What is a covered entity?

A covered entity is a term used in the context of data privacy and healthcare to describe organizations that handle sensitive health information. This concept stems from the Health Insurance Portability and Accountability Act (HIPAA). According to HIPAA, covered entities are responsible for safeguarding the privacy and security of individuals' protected health information (PHI).

Types of covered entities

There are three main types of covered entities:

1. Healthcare providers: These include doctors, dentists, hospitals, pharmacies, and other organizations that provide medical care or services. Providers become covered entities when they transmit health information electronically in connection with certain HIPAA covered transactions.
2. Health plans: These include health insurance companies, HMOs, company health plans, and government programs like Medicare and Medicaid. Health plans are responsible for managing and financing the provision of healthcare services.
3. Healthcare clearinghouses: These are entities that process and convert health information from one format to another, such as billing services or repricing companies. Clearinghouses act as intermediaries between healthcare providers and health plans.

Go deeper: Who HIPAA does not apply to and why

Responsibilities of covered entities: 

Covered entities must adhere to strict rules and regulations when handling PHI. Their obligations under data privacy and healthcare laws include the following:

1. Privacy: Covered entities must implement policies and procedures to protect the privacy of PHI, limit its use and disclosure, and ensure that their workforce is trained in these procedures.
2. Security: They must maintain administrative, physical, and technical safeguards to ensure the confidentiality, integrity, and availability of electronic PHI (e-PHI).
3. Breach Notification: In case of a data breach involving unsecured PHI, covered entities must notify affected individuals, the Department of Health and Human Services (HHS), and, in some cases, the media.

Failure to comply with these responsibilities can result in penalties, including fines and, in some cases, criminal charges.

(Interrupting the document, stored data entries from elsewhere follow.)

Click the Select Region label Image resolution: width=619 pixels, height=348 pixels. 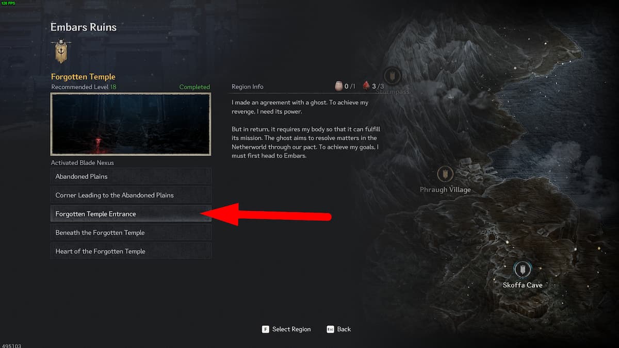291,329
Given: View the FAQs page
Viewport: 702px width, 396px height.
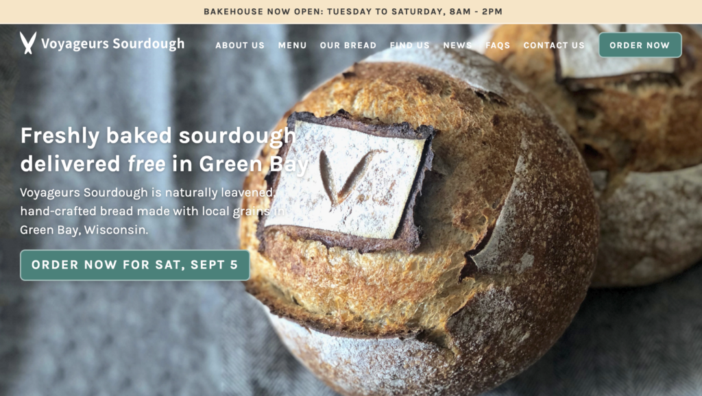Looking at the screenshot, I should pos(498,45).
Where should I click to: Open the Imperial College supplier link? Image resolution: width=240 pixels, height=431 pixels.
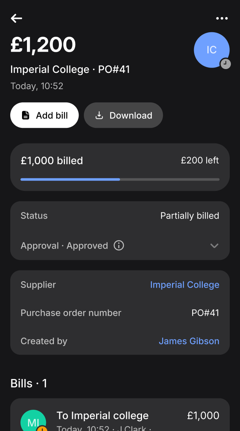[x=185, y=285]
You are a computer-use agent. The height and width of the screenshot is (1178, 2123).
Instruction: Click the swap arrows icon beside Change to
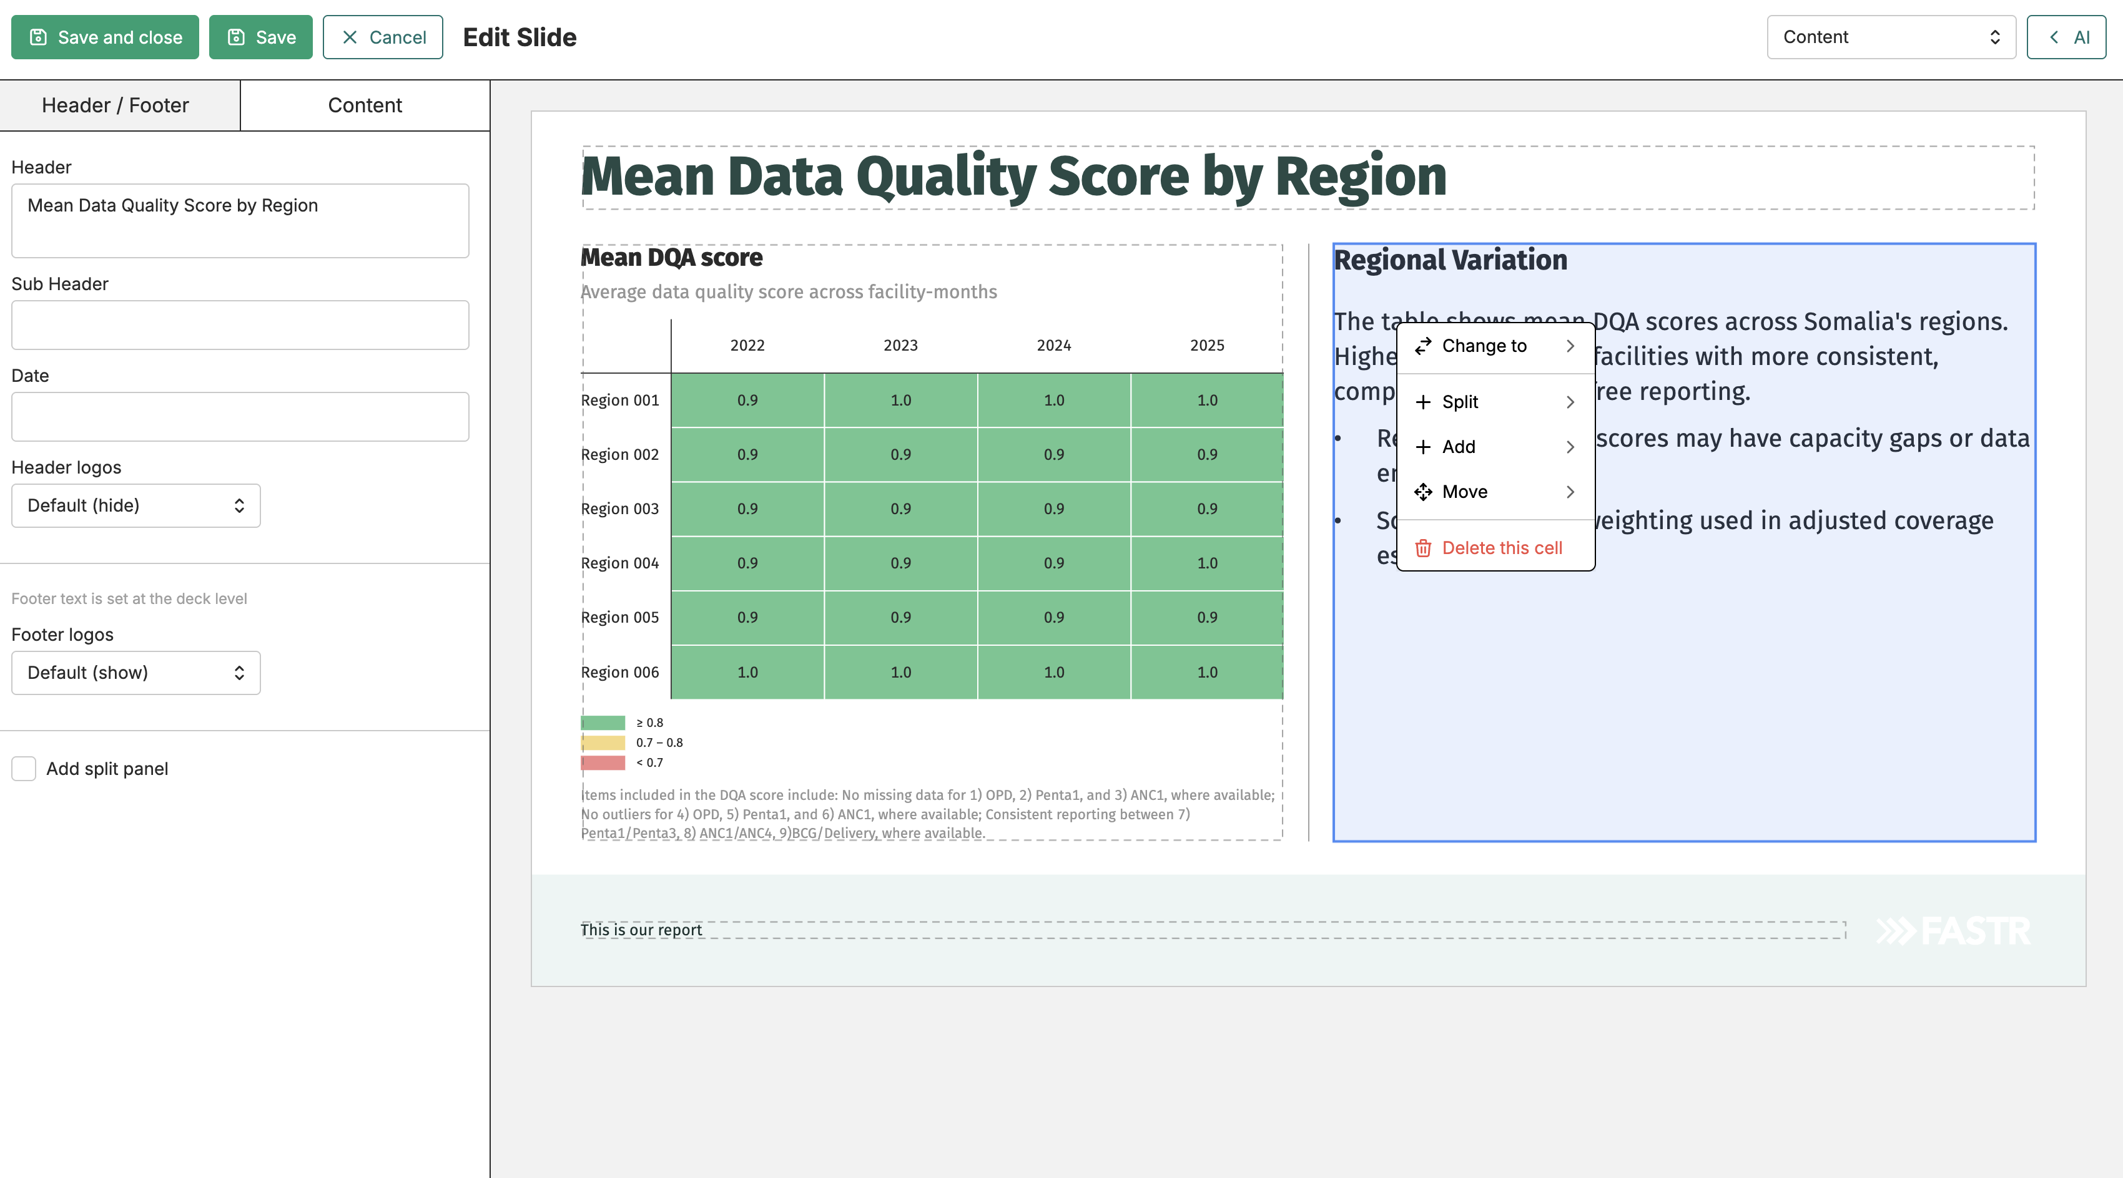tap(1423, 346)
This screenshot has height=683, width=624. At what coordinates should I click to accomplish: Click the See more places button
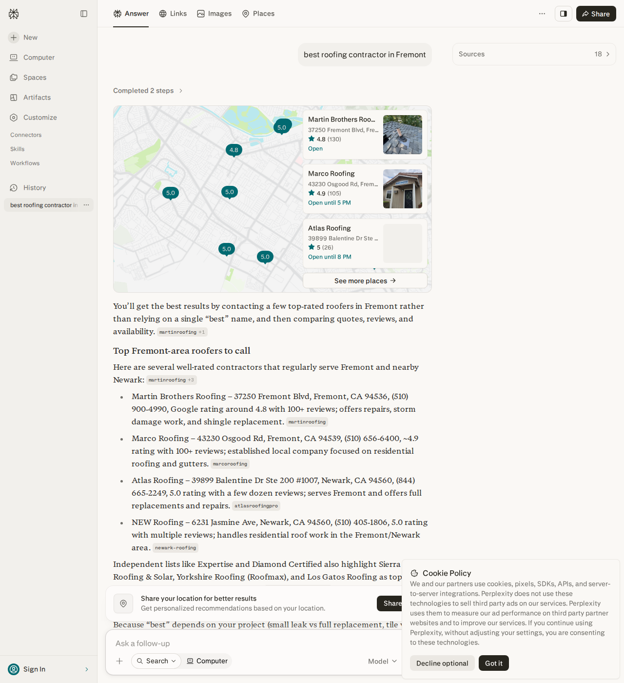pyautogui.click(x=365, y=281)
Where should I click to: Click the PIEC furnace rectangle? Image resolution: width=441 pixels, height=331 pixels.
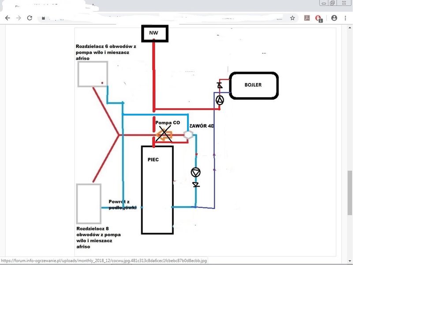coord(157,190)
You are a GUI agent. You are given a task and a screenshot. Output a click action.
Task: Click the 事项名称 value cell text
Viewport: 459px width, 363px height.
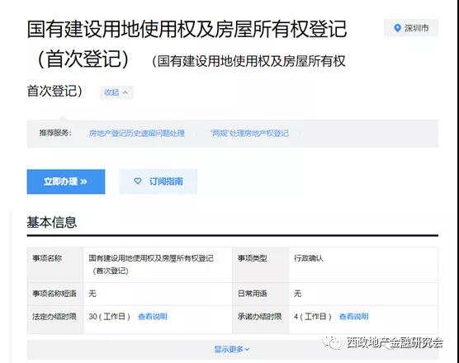point(151,265)
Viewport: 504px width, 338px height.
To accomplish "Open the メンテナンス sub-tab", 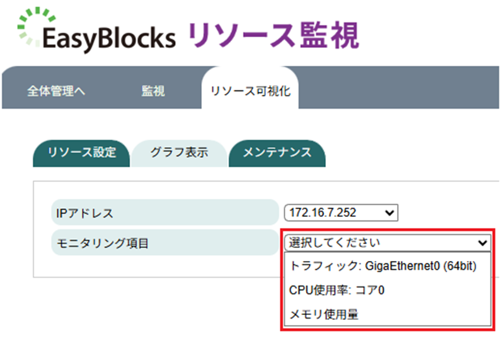I will [276, 152].

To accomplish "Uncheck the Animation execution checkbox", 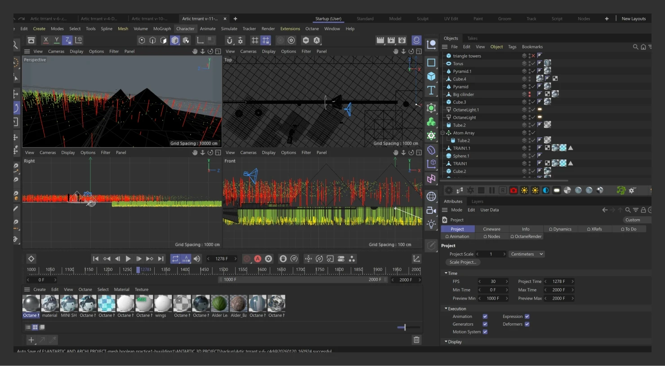I will coord(485,317).
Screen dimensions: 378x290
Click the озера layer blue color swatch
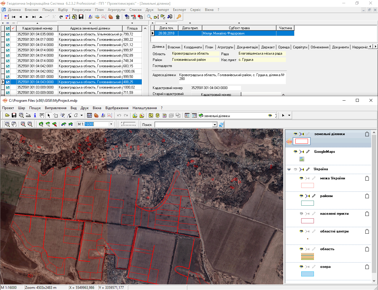coord(307,274)
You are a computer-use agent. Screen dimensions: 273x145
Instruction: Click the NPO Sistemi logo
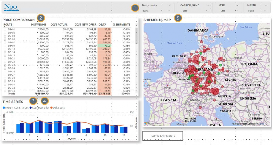point(11,8)
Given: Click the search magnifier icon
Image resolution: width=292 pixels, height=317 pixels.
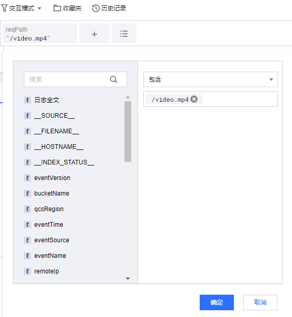Looking at the screenshot, I should coord(114,79).
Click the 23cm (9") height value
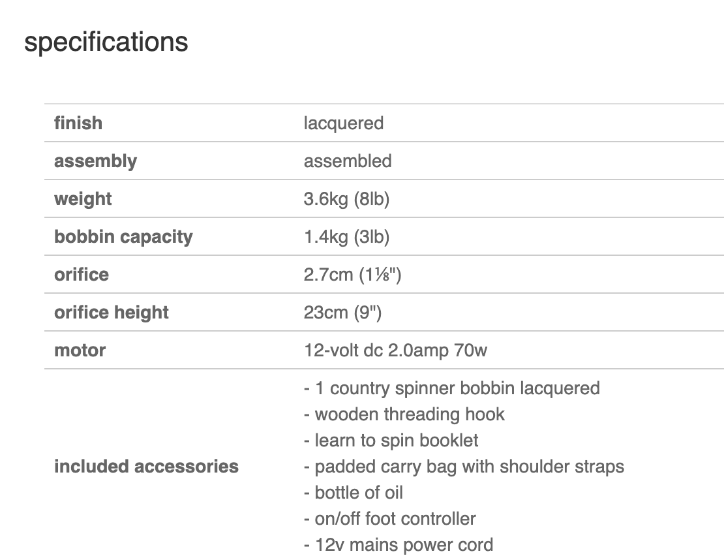 (x=342, y=312)
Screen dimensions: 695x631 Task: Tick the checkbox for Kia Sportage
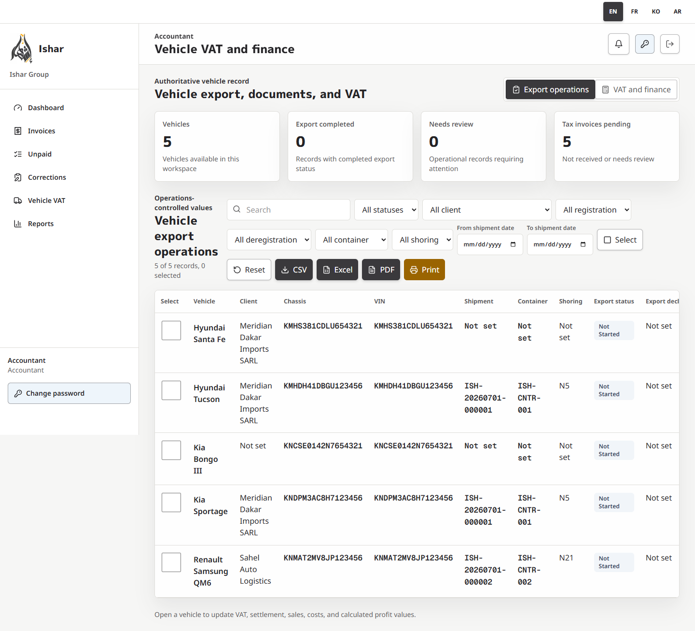pyautogui.click(x=171, y=502)
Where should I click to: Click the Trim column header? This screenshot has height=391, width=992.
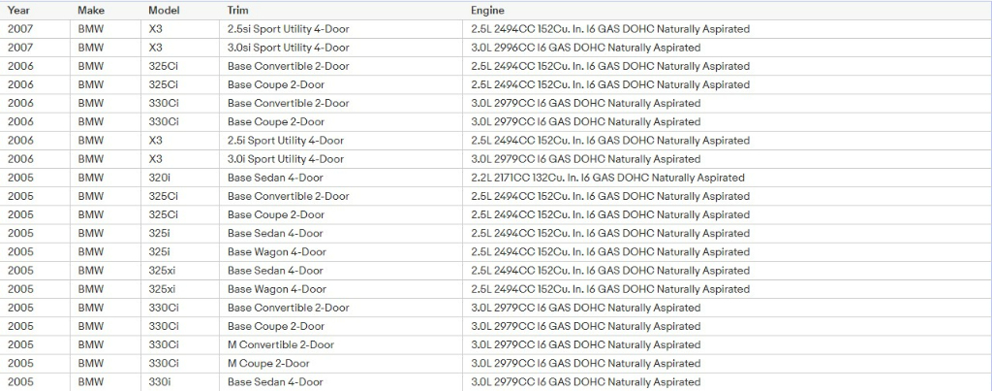(238, 10)
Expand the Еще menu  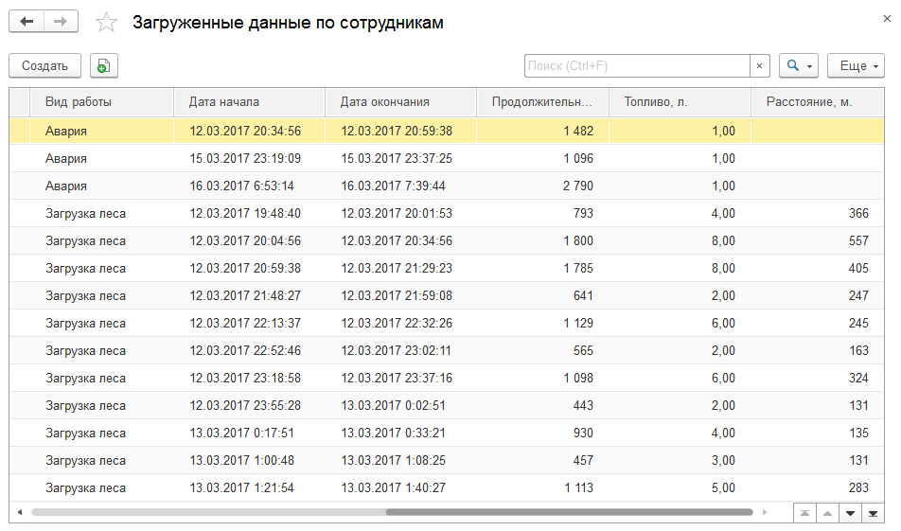[856, 65]
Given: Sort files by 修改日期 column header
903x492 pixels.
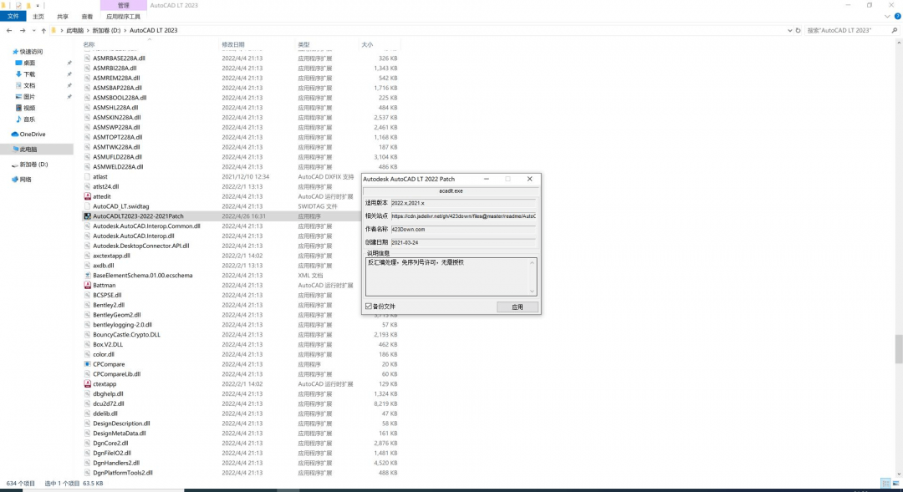Looking at the screenshot, I should click(x=233, y=44).
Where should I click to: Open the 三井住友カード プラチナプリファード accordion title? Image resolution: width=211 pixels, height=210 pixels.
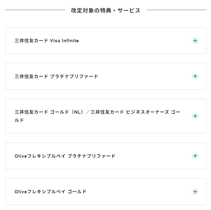click(x=56, y=76)
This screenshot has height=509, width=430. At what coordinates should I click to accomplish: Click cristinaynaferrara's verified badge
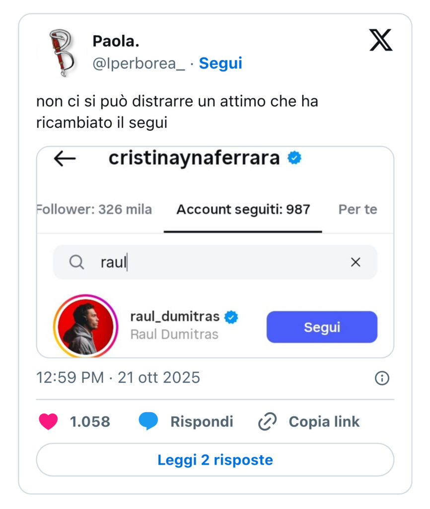click(x=295, y=158)
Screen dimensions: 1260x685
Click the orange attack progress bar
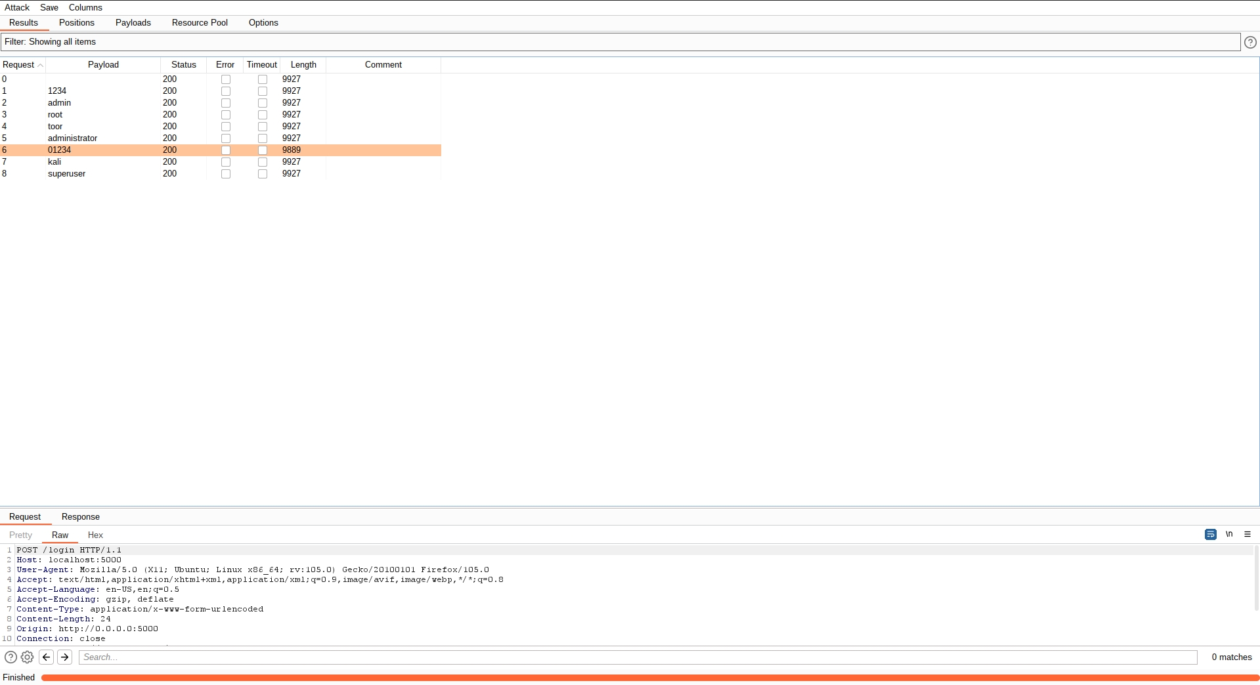[x=649, y=678]
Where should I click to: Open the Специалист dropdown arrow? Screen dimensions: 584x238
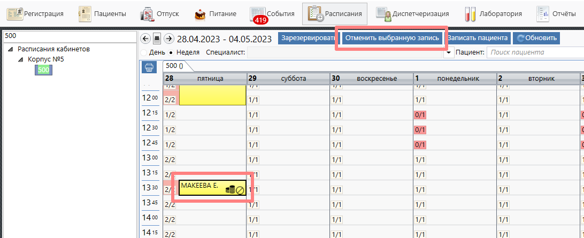pyautogui.click(x=449, y=52)
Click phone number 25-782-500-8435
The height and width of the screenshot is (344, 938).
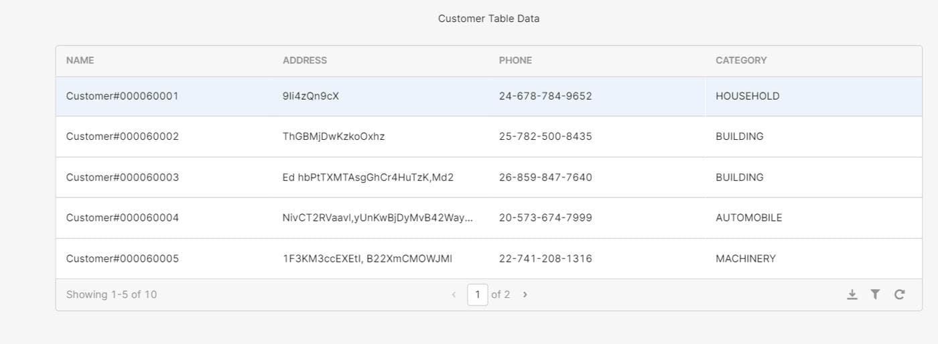coord(545,137)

What are business associates?

Business associates are third-party organizations that perform services for covered entities and handle PHI on their behalf. Examples of business associates include billing companies, electronic health record vendors, and IT service providers. 

Covered entities must establish business associate agreements (BAAs) with these third parties to ensure they also comply with data privacy and security rules. BAAs outline the responsibilities of business associates in protecting PHI, and any failure to adhere to these responsibilities can result in penalties for both the covered entity and the business associate.

Related: HIPAA Compliant Email: The Definitive Guide

Patient Rights under HIPAA

Patients have specific rights with respect to their PHI under HIPAA. Covered entities must uphold these rights and respond to patient requests in a timely manner, ensuring they communicate effectively with patients about their PHI and privacy options.

Some of these rights include:

1. Patients have the right to inspect and obtain a copy of their PHI maintained by a covered entity.
2. Patients can request corrections or amendments to their PHI if they believe the information is inaccurate or incomplete.
3. Patients can request an accounting of disclosures - a record of instances where their PHI was shared without authorization.
4. Patients can ask covered entities to restrict the use and disclosure of their PHI for certain purposes. However, the covered entity is not required to agree.

State-level privacy laws and regulations

In addition to HIPAA, covered entities may need to comply with state-level privacy laws and regulations governing health information handling. State laws can vary, sometimes providing even more stringent protections for PHI than federal regulations. Covered entities must know their regional compliance requirements and stay informed about any changes in state-level privacy regulations. 

Understanding the concept of covered entities is vital for anyone involved in the healthcare industry or working with health information. As organizations responsible for safeguarding PHI, covered entities are crucial in protecting personal and health information from unauthorized access and misuse.